**EXERCISE REQUIREMENTS:**
1/ Write out everything in the NEJM recommendations post from "University of Notre" down to "asked this question.".
2/ According to the NEJM recommendations post, how many groups of subjects were studied in the reduced-nicotine cigarette trial?

**SELECTED EXTRACT:**

Tuesday, 19 January 2016

NEJM Week of 1st October 2015 (#10)

Professor Brian Andrews NEJM Recommendations for Medical Students and Tutors

Week of the October 1st 2015 (#10)
University of Notre Dame Australia
(Fremantle campus)

Occasional Editorial Comments

TPP (Trans-Pacific partnership) update: The Australia High Court ruled last week that a patent could not be applied to defined biological genetic sequences, specifically addressing the gene and the product of BRCA1 as a risk factor for breast and ovarian cancer. Will this be excluded under the TPP? Who knows? The Fremantle Federal Labour Member also recently asked this question.

Articles Recommended by and for Medical Students
Perspective

Reduced-Nicotine Cigarettes — A Promising Regulatory Pathway


SPECIAL ARTICLE

Randomized Trial of Reduced-Nicotine Standards for Cigarettes

http://www.nejm.org/doi/full/10.1056/NEJMsa1502403

 

“People smoke for the nicotine but they die from the tar’ (Russell, 1976)

“Smoking kills half the people who engage in it long-term, robbing them of 10 to 15 years of life” (CDC, quoted in Perspective)

 

This is a complex double-blind, parallel, randomized clinical trial conducted over one year in 10 sites in the US using 840 paid participants (“smokers who did not wish to quit”) over a six week period.

 Seven groups of subjects were studied using a range of nicotine concentrations in cigarettes (from 15.4 mg/gram of tobacco to a low of 0.4 mg/gram, and with low and high tar content in the 0.4 mg nicotine content cigarette).

The overall results indicate that participants who smoked cigarettes containing 2.4 mg nicotine/gram or less smoked fewer cigarettes and were exposed to reduced nicotine overall, with minimal features of withdrawal. Low and high tar content showed no difference in the smoking habit in the 0.4mg cigarettes.

**MATERIAL PROVIDED:**
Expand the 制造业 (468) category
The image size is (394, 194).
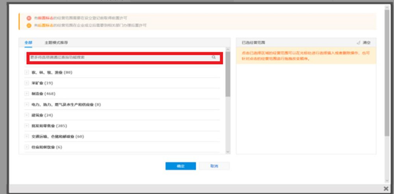click(x=27, y=94)
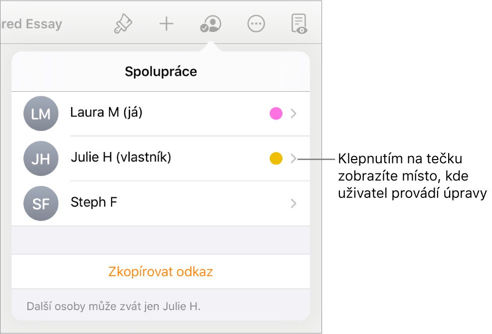Image resolution: width=492 pixels, height=334 pixels.
Task: Tap the LM avatar circle
Action: [x=41, y=114]
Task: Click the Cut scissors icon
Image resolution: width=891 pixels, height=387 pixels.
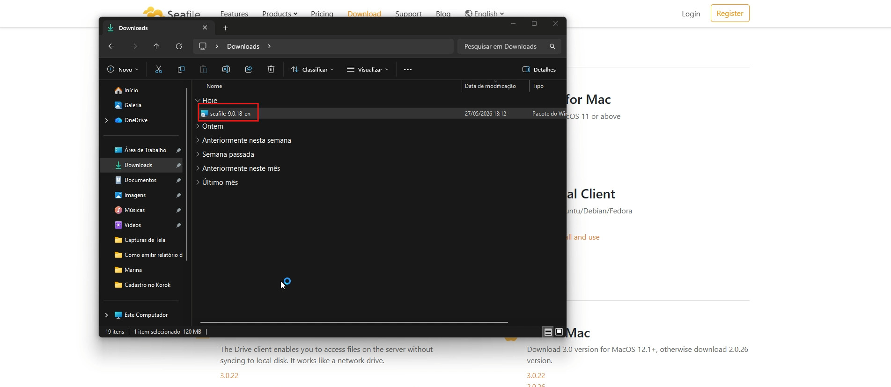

**SOLUTIONS BY TASK:**
1/
University of Notre Dame Australia
(Fremantle campus)

Occasional Editorial Comments

TPP (Trans-Pacific partnership) update: The Australia High Court ruled last week that a patent could not be applied to defined biological genetic sequences, specifically addressing the gene and the product of BRCA1 as a risk factor for breast and ovarian cancer. Will this be excluded under the TPP? Who knows? The Fremantle Federal Labour Member also recently asked this question.

2/ Seven groups of subjects were studied.